Loved this Hidden Brain episode on the secret to great teams, an interview with Anita Woolley at Carnegie Mellon.

Some highlights:

  • Groups have a collective intelligence. They are non-linear, “Complex Adaptive Systems” that involve the competence of individual members as well as the interaction between them. Different systems are better suited to different tasks.

  • There is a consistent ability for certain teams to work well across all different task types (and vice versa).

  • Individual intelligence didn’t have much of a relationship with the collective intelligence of the team. Personality types don’t have any correlation, either. Neuroticism could show up as a negative correlate of collective intelligence but it wasn’t very strong or consistent.

  • Cohesion isn’t a correlate of collective intelligence. Not all great teams enjoy each other’s company beyond the tasks required. (This is one of my favorites because I’ve been fascinated by how much the members of Monty Python disliked each other outside of work and yet they were one of the best comedy groups in history - whose individual work was less interesting than their teamwork).

  • The more women on the team, the more the collective intelligence of the team. Having teams entirely composed of women aren’t necessarily the best teams; instead, there’s a curvilinear effect. Majority female but gender diverse is best.

  • A reason for women resulting in better collective intelligence of the team could be that women have more social perceptiveness. Social Perceptiveness is a capability that individuals possess to pick up on subtle cues and draw inferences about what others are thinking or feeling. In teamwork this helps them to anticipate how others might react and use this to facilitate communication and coordination (and collaboration) of the group. Effective groups pay attention to one another and social perceptiveness is a marker for collective intelligence and group performance.

  • Teams with higher collective intelligence are not dominated by a single individual; there is roughly equal involvement in the group’s collaboration.

  • Video conferencing is less effective than audio meetings (without video). Video disrupts synchrony and sentiment - people were distracted. It led to more unequal contribution to the conversation and more likely for people to dominate.

  • The person with the lowest scoring social perceptiveness will set the bar for the group and bring down the collective intelligence. They cause significant disruption that forces the team to compensate.

  • Transactive Memory - teammates memorize different areas of a shared experience to build up a more complete story or memory map of a situation. The more effective teams (subconsciously, even) fall into a pattern of coordinating and expanding the amount of information that they can collectively manage. The best teams create more effective transactive memory systems.

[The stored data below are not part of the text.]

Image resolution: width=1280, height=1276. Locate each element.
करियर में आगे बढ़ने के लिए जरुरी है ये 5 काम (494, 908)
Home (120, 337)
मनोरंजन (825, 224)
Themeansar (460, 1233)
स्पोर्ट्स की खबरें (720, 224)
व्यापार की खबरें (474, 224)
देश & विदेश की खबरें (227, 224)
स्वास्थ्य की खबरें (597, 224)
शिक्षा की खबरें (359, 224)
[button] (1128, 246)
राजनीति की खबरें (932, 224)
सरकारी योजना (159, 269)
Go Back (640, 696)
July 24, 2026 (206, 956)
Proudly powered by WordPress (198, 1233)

  • Does fresh blood enhance the team (the effectiveness of turnover vs stability)? Lower turnover is ideal for well-performing teams in the first five years because teams get better performing during that time. They build shared components of the system; it’s important to learn how to do things together. Bringing in new people can be disruptive to the process, particularly too early in the team’s formation. You don’t want to disrupt the beneficial processes.

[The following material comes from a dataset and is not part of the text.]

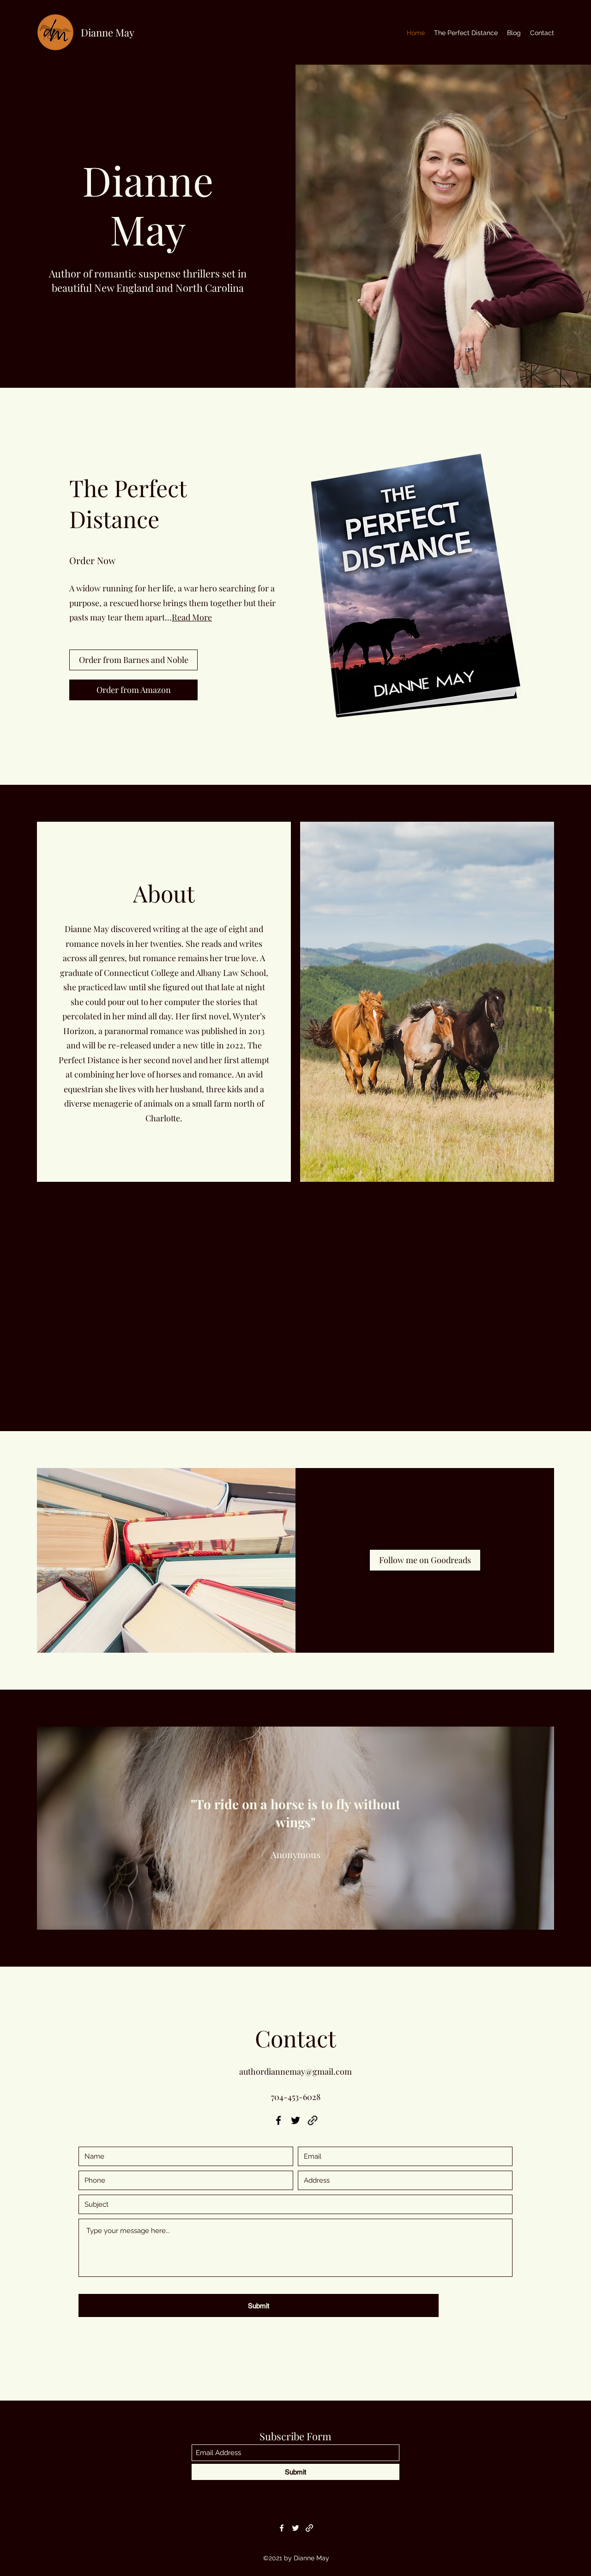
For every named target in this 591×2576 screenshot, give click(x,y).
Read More (192, 617)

  • What are we doing? Why are we doing it? What do we think we are trying to accomplish? Is this really the best way to accomplish that? These are the questions that collectively intelligent teams often ask themselves.


I listened to this yesterday D - at your urging; you did a terrific job summarizing the key takeaways. I agree with a lot of what was discussed. In my own experience, the best teams are definitely balanced in terms of gender, experience, perspectives, and areas of expertise. However, some of the things I’ve noticed in my own case is the high level of productivity (and camaraderie!) I’ve experienced with bright, creative, open-minded individuals who have high degrees of emotional IQ and a shared vision; even corporate culture affiniity in terms of alignment with the company’s mission and values. When there’s shared intention and commitment, there’s a desire to engage, lean-in and co-create with much greater outcomes. My two cents!